## What is required
Each record is to be printed exactly as given, down to the last mark.
*** Opening Source information ***
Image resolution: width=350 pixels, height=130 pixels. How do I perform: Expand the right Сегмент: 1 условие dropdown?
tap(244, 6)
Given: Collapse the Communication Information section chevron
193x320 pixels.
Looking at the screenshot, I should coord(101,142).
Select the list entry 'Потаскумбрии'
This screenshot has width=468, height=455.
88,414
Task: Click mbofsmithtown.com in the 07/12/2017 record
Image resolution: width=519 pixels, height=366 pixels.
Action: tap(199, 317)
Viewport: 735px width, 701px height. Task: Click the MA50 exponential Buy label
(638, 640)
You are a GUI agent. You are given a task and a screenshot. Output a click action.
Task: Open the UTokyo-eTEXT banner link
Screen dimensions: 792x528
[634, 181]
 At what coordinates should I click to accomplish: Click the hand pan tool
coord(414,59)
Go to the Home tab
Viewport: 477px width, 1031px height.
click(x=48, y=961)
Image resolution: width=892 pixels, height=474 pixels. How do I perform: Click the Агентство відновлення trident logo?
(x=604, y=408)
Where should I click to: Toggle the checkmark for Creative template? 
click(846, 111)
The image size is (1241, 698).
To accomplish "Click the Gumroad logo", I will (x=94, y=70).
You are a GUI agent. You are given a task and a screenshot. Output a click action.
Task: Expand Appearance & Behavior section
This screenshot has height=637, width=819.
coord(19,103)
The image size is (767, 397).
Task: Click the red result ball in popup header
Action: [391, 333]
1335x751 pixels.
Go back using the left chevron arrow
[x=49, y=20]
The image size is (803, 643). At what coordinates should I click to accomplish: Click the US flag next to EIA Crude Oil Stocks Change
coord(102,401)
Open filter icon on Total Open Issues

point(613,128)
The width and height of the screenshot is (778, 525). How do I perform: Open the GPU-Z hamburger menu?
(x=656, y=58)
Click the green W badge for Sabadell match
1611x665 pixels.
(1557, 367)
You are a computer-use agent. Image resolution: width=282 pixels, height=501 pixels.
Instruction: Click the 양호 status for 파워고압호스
*** Closing Source information ***
## Finished task
Image resolution: width=350 pixels, height=130 pixels. How do I perform: Expand the right Сегмент: 1 условие dropdown?
tap(244, 6)
Given: Collapse the Communication Information section chevron
193x320 pixels.
Looking at the screenshot, I should coord(101,142).
Select the list entry 'Потаскумбрии'
This screenshot has width=468, height=455.
88,414
Task: Click mbofsmithtown.com in the 07/12/2017 record
Image resolution: width=519 pixels, height=366 pixels.
Action: tap(199, 317)
Viewport: 735px width, 701px height. Task: Click the MA50 exponential Buy label
(638, 640)
You are a GUI agent. You are given a task and a screenshot. Output a click action.
Task: Open the UTokyo-eTEXT banner link
Screen dimensions: 792x528
[634, 181]
 At what coordinates should I click to accomplish: Click the hand pan tool
coord(414,59)
Go to the Home tab
Viewport: 477px width, 1031px height.
click(x=48, y=961)
Image resolution: width=892 pixels, height=474 pixels. How do I perform: Click the Агентство відновлення trident logo?
(x=604, y=408)
Where should I click to: Toggle the checkmark for Creative template? 
click(846, 111)
The image size is (1241, 698).
To accomplish "Click the Gumroad logo", I will (x=94, y=70).
You are a GUI agent. You are given a task and a screenshot. Output a click action.
Task: Expand Appearance & Behavior section
This screenshot has height=637, width=819.
coord(19,103)
The image size is (767, 397).
Task: Click the red result ball in popup header
Action: [391, 333]
1335x751 pixels.
Go back using the left chevron arrow
[x=49, y=20]
The image size is (803, 643). At what coordinates should I click to accomplish: Click the US flag next to EIA Crude Oil Stocks Change
coord(102,401)
Open filter icon on Total Open Issues

point(613,128)
The width and height of the screenshot is (778, 525). How do I perform: Open the GPU-Z hamburger menu?
(x=656, y=58)
Click the green W badge for Sabadell match
1611x665 pixels.
(1557, 367)
You are a computer-use agent. Image resolution: width=282 pixels, height=501 pixels.
Instruction: Click the 양호 status for 파워고압호스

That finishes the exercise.